··· Records for the exercise
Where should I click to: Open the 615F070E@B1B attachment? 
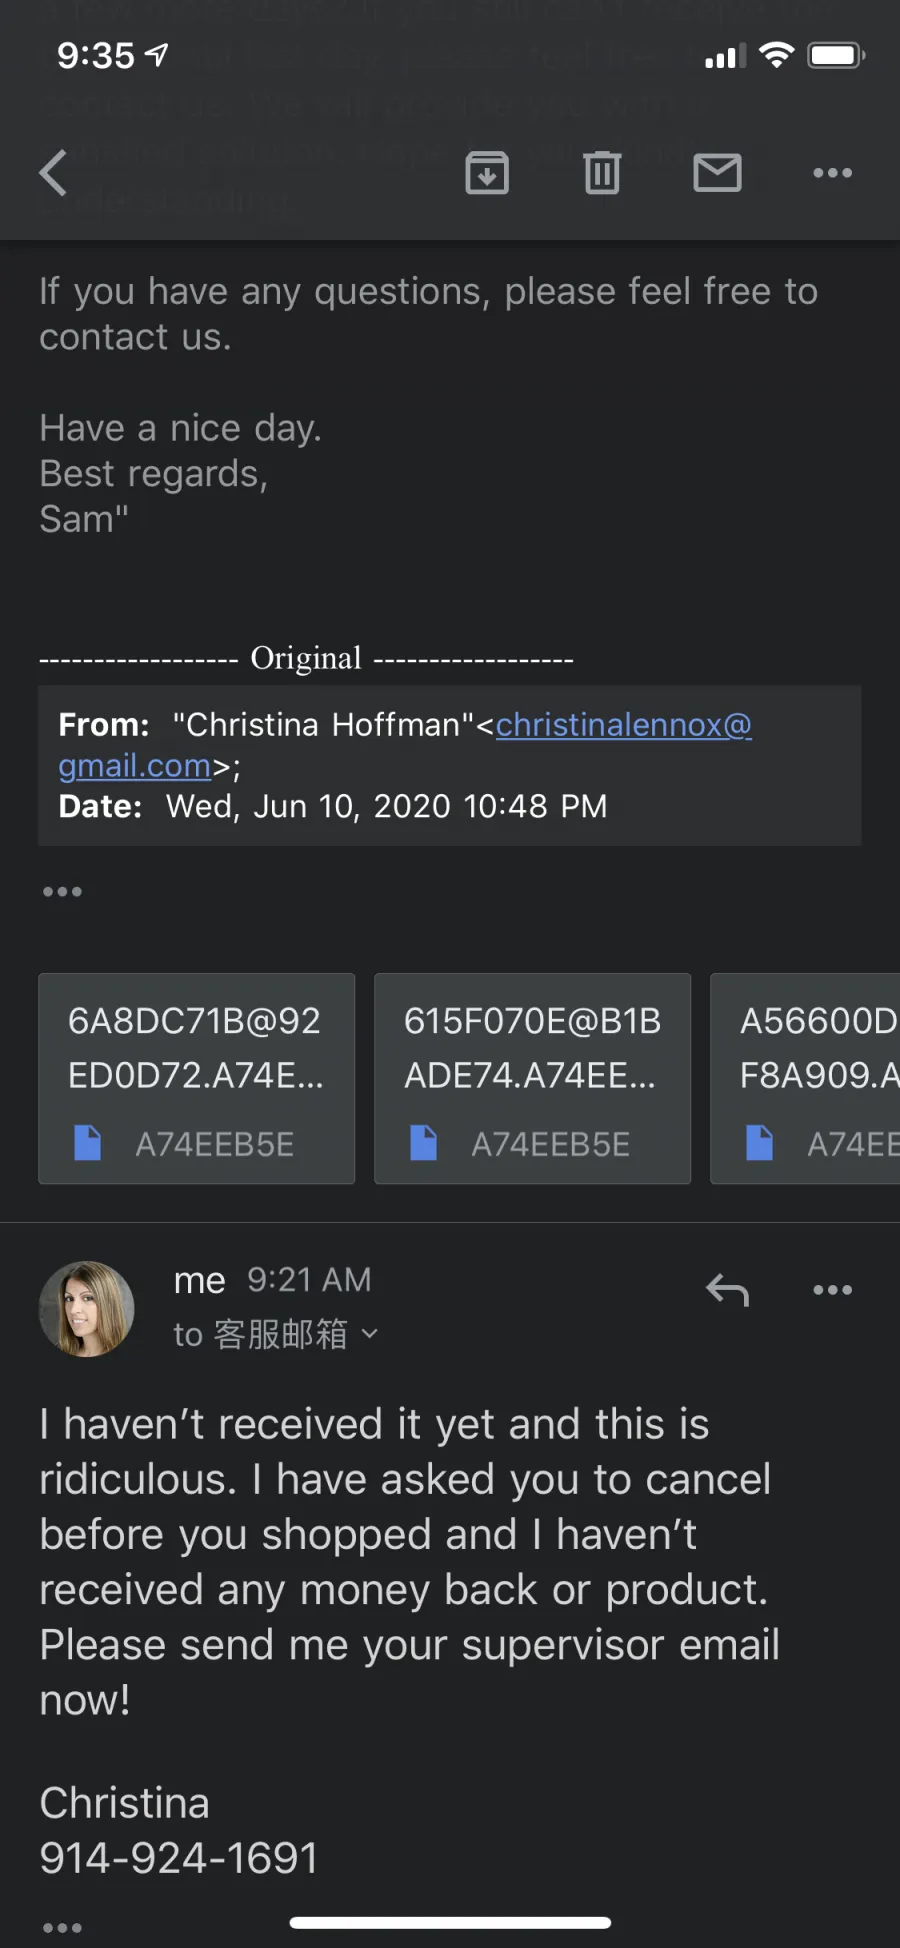(533, 1078)
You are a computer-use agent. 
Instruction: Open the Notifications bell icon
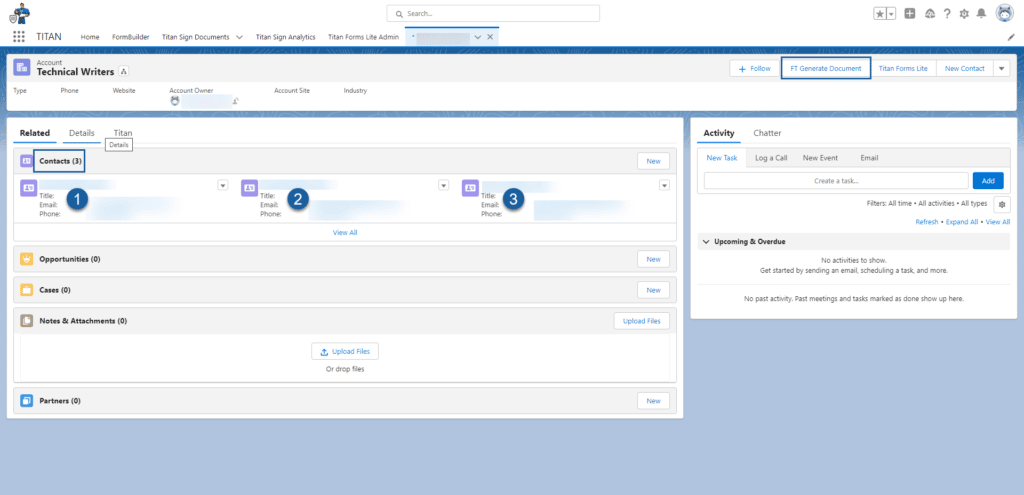[981, 13]
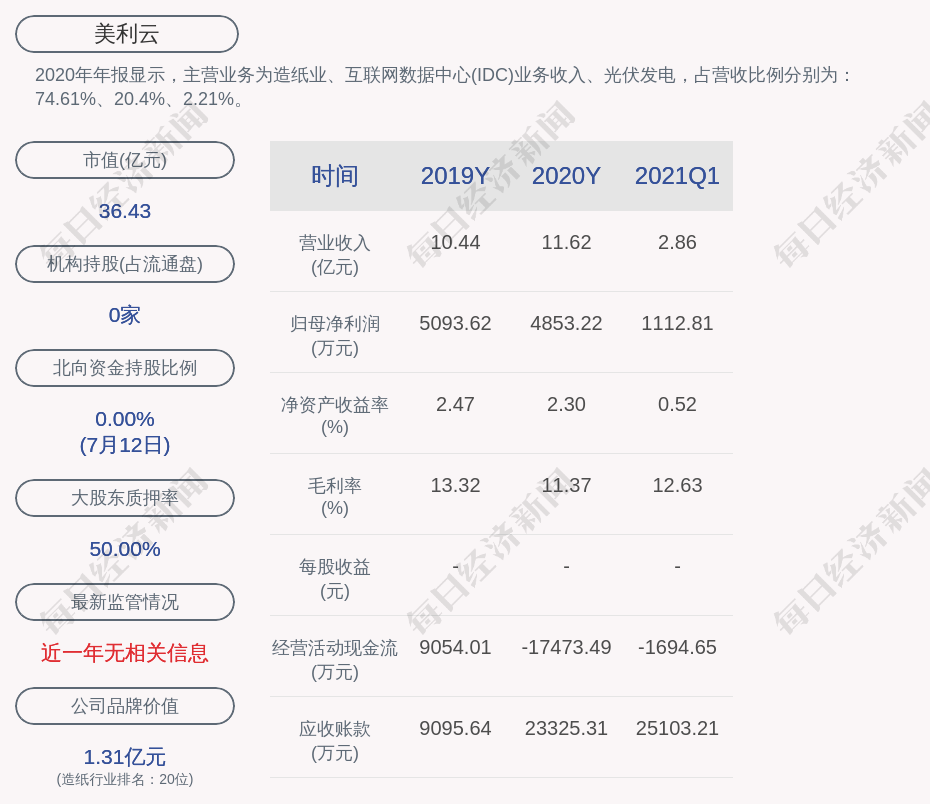This screenshot has height=804, width=930.
Task: Click the red 近一年无相关信息 text
Action: point(125,653)
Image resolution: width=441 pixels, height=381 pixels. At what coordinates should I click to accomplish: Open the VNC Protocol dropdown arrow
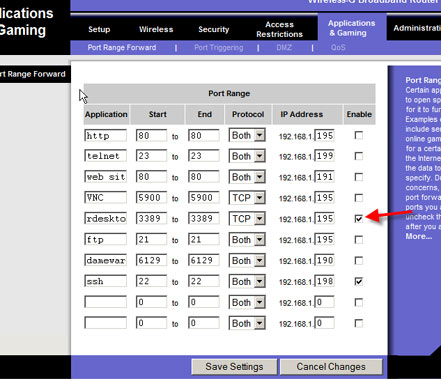[x=259, y=198]
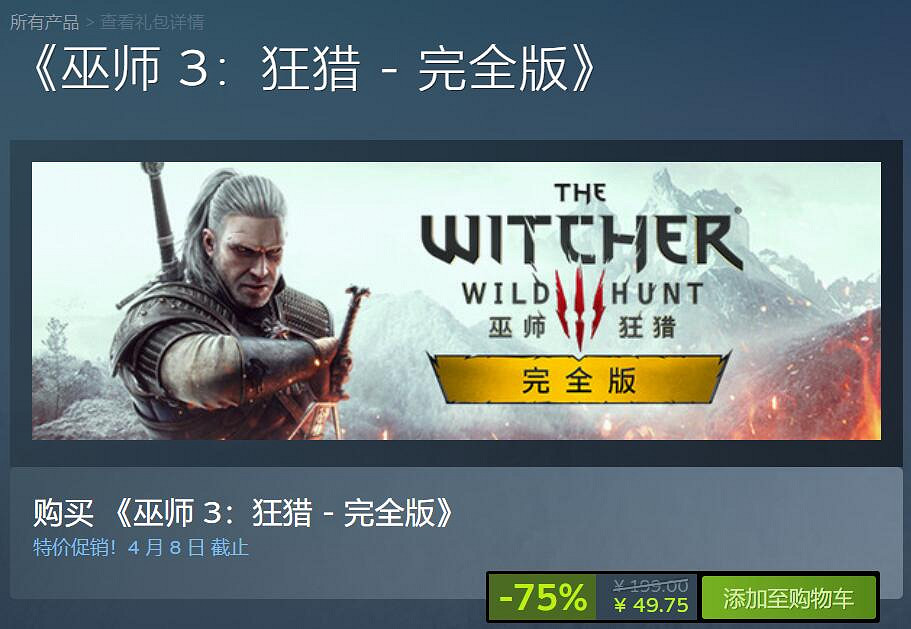911x629 pixels.
Task: Click the 巫师 characters under WILD
Action: [x=517, y=327]
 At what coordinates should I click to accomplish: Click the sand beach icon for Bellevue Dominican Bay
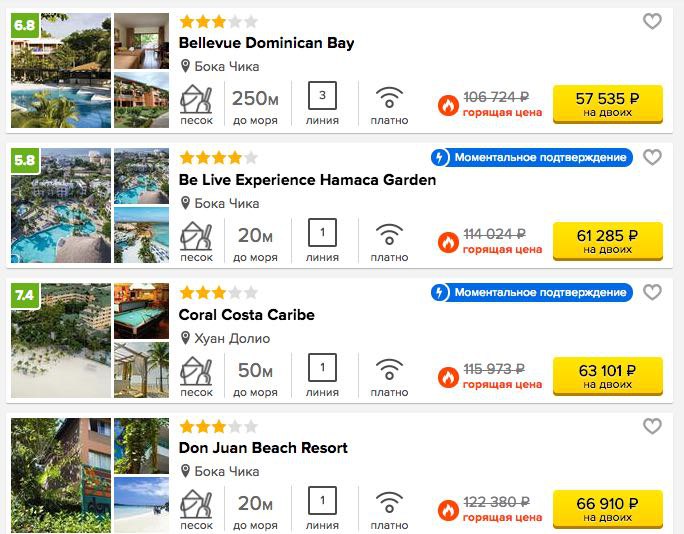196,99

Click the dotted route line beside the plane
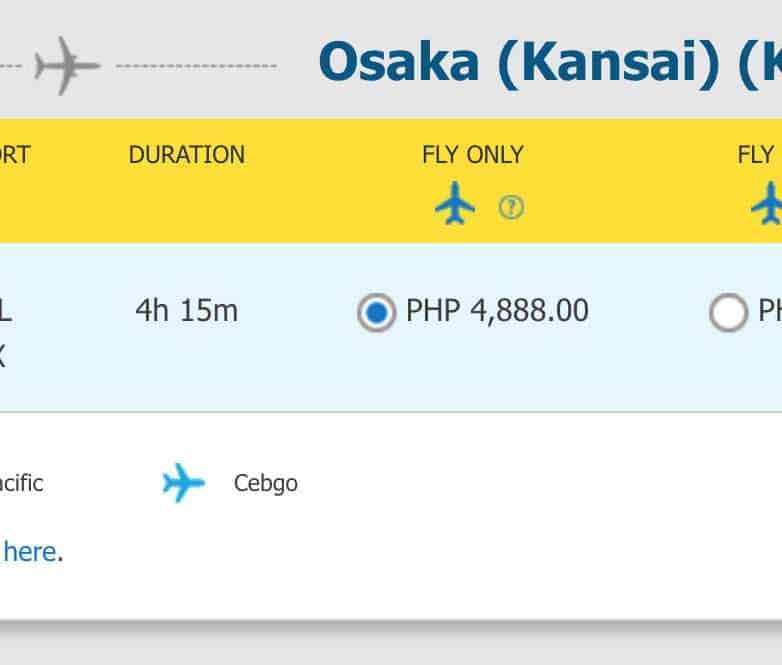coord(196,66)

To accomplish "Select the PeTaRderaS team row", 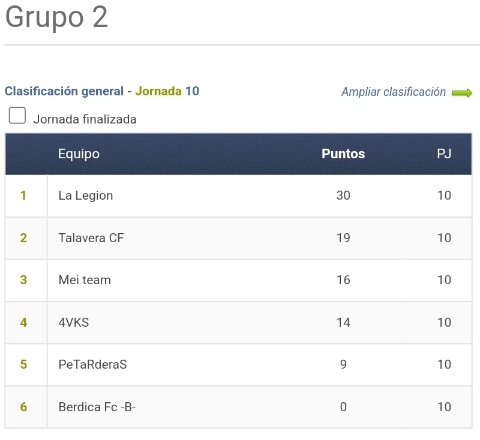I will point(239,365).
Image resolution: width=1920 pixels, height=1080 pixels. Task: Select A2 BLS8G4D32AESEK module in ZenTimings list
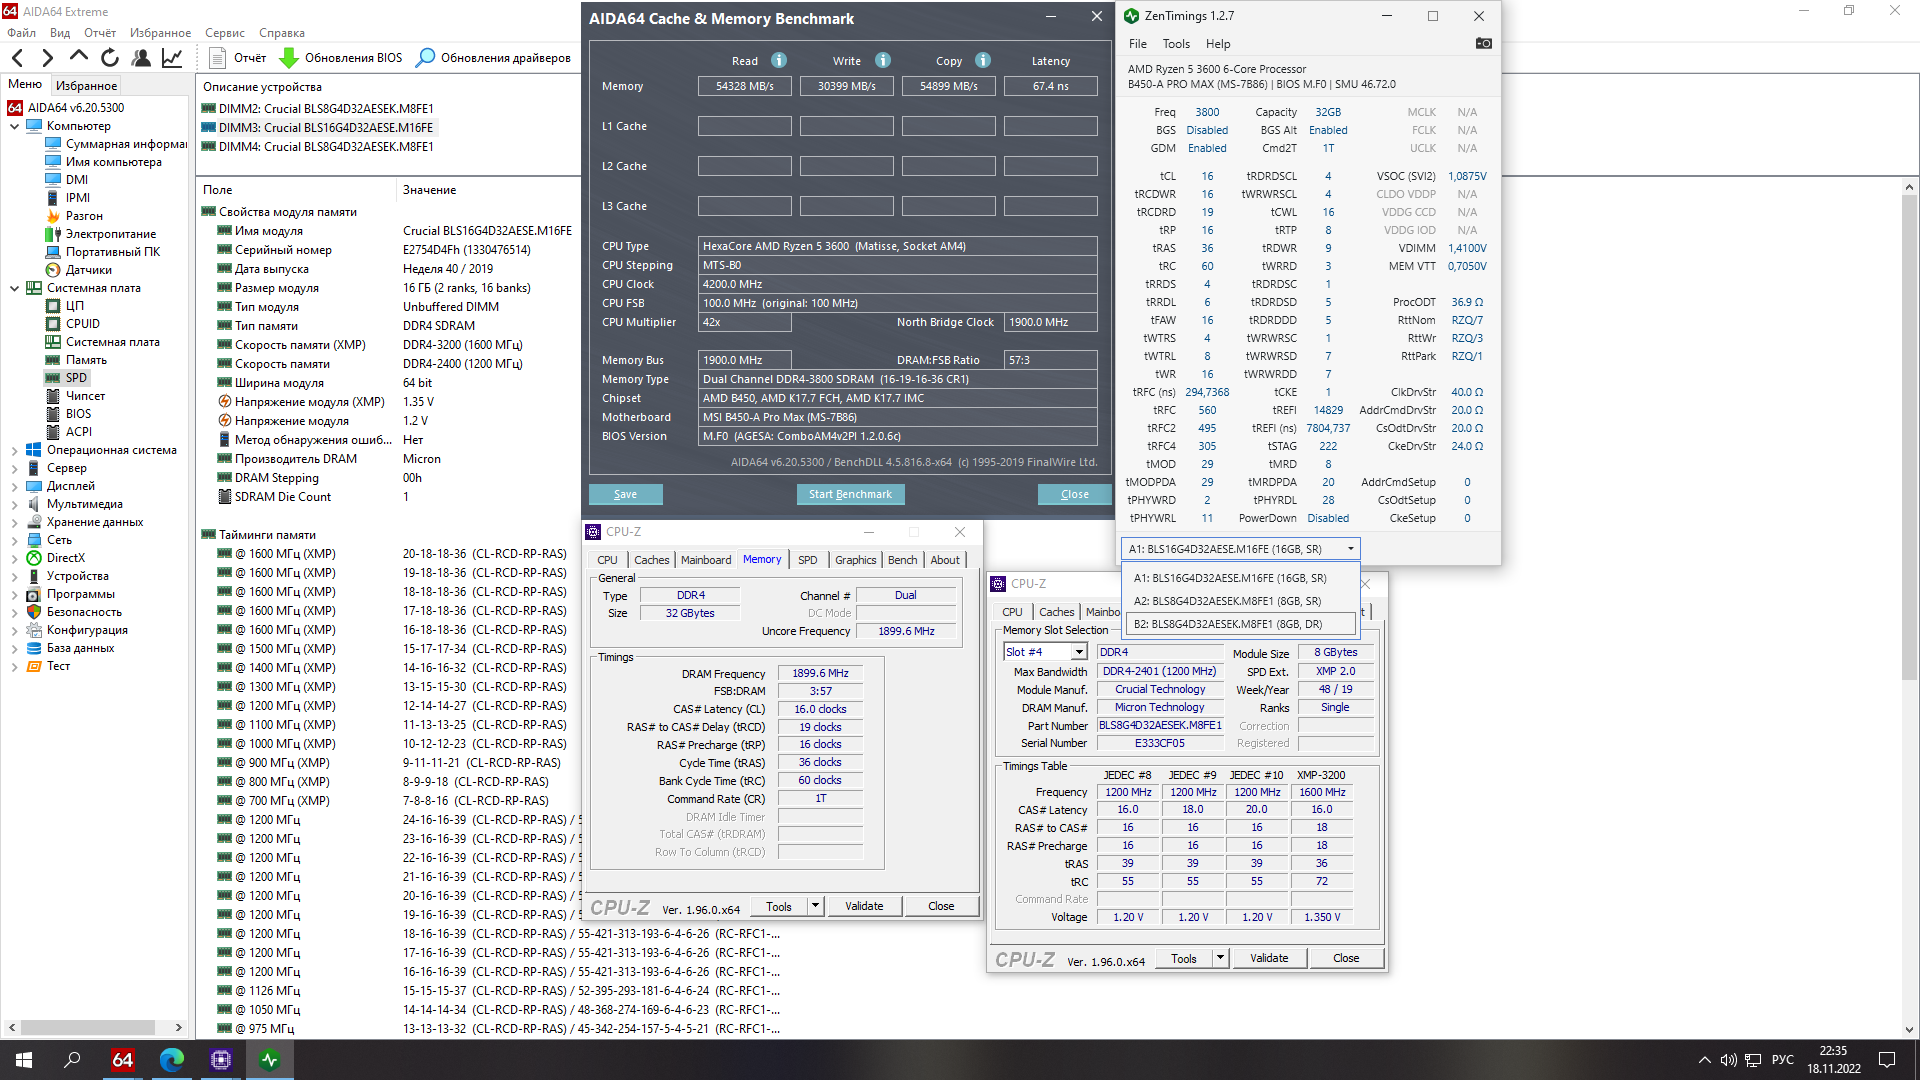1227,601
······
__Your goal__.
Copy the lines above word for word, covering the stretch from the first line through the one containing "Action: point(125,653)". Leave the pictures out of your copy.

__Exercise solution__.
Where should I click to: Open the 615F070E@B1B attachment? 
(533, 1078)
You are a computer-use agent. 
Instruction: Open the Notifications bell icon
[981, 13]
This screenshot has height=804, width=930.
Task: Click the red 近一年无相关信息 text
Action: point(125,653)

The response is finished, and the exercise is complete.